Cmarc is a inviscid fluid flow analysis program of the type
known as a low-order panel method. It is an enhanced version of
NASA's Pmarc-12, which is in turn a descendant of an early version
of Analytical Methods' VSAERO. Pmarc-12 and VSAERO took different
evolutionary paths, but their common ancestry is apparent in the
similarity between their input file formats and the results that
they produce. Low-order panel methods, in which the calculated coefficient
of pressure for each panel is applied uniformly over the entire
panel, have been shown to provide virtually the same level of accuracy
as higher-order methods, in which pressure gradients are calculated
within panels, so long as the meshing of the model is sufficiently
dense, particularly in areas of rapidly changing pressure coefficient.
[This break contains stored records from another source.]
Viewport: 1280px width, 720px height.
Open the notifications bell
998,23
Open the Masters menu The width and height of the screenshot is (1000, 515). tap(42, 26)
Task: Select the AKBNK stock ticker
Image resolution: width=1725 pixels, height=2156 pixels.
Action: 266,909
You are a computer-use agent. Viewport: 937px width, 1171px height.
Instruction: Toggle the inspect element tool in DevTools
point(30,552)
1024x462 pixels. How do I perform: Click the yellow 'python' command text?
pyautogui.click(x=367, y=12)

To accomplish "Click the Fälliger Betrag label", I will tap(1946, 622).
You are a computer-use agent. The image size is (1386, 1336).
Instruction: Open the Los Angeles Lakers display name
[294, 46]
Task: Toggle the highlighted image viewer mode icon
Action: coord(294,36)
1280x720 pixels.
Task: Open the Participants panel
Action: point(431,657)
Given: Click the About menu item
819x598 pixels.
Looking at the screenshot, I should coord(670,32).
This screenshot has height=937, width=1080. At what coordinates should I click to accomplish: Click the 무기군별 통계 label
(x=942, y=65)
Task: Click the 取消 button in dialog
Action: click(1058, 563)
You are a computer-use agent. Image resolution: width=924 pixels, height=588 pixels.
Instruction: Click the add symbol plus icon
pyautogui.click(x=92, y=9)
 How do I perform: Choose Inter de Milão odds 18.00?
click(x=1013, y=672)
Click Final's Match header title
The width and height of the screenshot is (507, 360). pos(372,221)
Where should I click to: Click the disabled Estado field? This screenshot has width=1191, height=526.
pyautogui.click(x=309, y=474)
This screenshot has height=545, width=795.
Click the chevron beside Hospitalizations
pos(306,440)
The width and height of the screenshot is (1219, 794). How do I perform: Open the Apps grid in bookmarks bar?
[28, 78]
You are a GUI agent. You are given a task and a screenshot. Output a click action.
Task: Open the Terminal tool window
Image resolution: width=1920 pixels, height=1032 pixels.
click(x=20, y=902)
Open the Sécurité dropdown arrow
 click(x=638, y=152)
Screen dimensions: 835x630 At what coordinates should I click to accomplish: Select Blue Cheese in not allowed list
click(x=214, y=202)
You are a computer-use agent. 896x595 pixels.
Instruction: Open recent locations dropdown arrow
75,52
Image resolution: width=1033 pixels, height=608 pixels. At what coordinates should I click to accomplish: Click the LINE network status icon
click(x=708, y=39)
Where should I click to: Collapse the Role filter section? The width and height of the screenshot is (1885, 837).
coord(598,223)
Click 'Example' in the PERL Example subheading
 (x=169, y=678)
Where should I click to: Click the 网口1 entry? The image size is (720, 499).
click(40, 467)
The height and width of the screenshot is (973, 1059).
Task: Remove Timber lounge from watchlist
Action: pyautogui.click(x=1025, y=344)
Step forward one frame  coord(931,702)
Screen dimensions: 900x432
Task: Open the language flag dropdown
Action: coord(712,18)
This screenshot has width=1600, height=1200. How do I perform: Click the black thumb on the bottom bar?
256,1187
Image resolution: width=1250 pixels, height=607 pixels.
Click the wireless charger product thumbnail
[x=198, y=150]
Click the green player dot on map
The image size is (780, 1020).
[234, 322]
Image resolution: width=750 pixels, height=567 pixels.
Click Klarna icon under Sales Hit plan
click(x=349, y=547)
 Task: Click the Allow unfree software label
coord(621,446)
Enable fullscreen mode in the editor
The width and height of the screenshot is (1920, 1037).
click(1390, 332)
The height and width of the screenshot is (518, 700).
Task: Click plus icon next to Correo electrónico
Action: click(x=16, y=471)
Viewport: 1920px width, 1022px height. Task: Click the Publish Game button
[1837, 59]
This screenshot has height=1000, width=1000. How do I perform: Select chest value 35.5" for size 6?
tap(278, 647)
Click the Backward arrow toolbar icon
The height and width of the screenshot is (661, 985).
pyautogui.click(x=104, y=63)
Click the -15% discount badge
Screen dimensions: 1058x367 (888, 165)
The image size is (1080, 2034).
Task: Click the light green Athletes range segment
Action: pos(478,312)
On modern desktop and laptop computers, dense meshes of 5,000 or
more panels for a half-model can be analyzed in seconds.
Although
the basic analysis is inviscid, a subsequent boundary-layer analysis
may be performed along individual streamlines or over the entire
surface. Provided that flow is attached and that large areas of
crossflow do not appear, the boundary layer analysis is quite accurate.
Only
the frictional and lift-induced components of drag can be computed,
however, unless the user chooses to use Cmarc's nonlinear option,
which incorporates boundary-layer displacement in the iterated solution.
While an inviscid analysis is inherently unable to calculate pressure
or "form" drag, iterating over the boundary layer allows
Cmarc to predict pressure drag with good accuracy so long as large
areas of separated flow are not present..
Cmarc
and Pmarc-12 input files are mutually compatible. Cmarc's output
formats are a superset of Pmarc-12's; Cmarc adds several files whose
purpose is to communicate output data to Postmarc. Postmarc incorporates
a number of Cmarc procedures, particularly those related to the
boundary layer analysis, in order to permit interactive generation
of on- and off-body streamlines and of pressure and velocity maps
of the free stream. With Cmarc and Postmarc, it is not necessary
to re-run the entire analysis each time new streamlines or velocity
scans are desired.
Cmarc's
program screen (below) allows the user to alter a number of parameters
and run conditions without editing the input file. In this it resembles
the "Analysis" screen in Digital Wind Tunnel (DWT). Batch processes
can be scheduled to occur at any future date and time, and batch
files can be saved and reused. Memory detection and management work
the same as in Digital Wing Tunnel.
Cmarc,
which is written in ANSI C, can also be delivered to customers in
command-line form, either as a DOS executable or as UNIX-compatible
source code with a makefile. Source code is provided at AeroLogic's
discretion, and may be modified by the user, but not redistributed.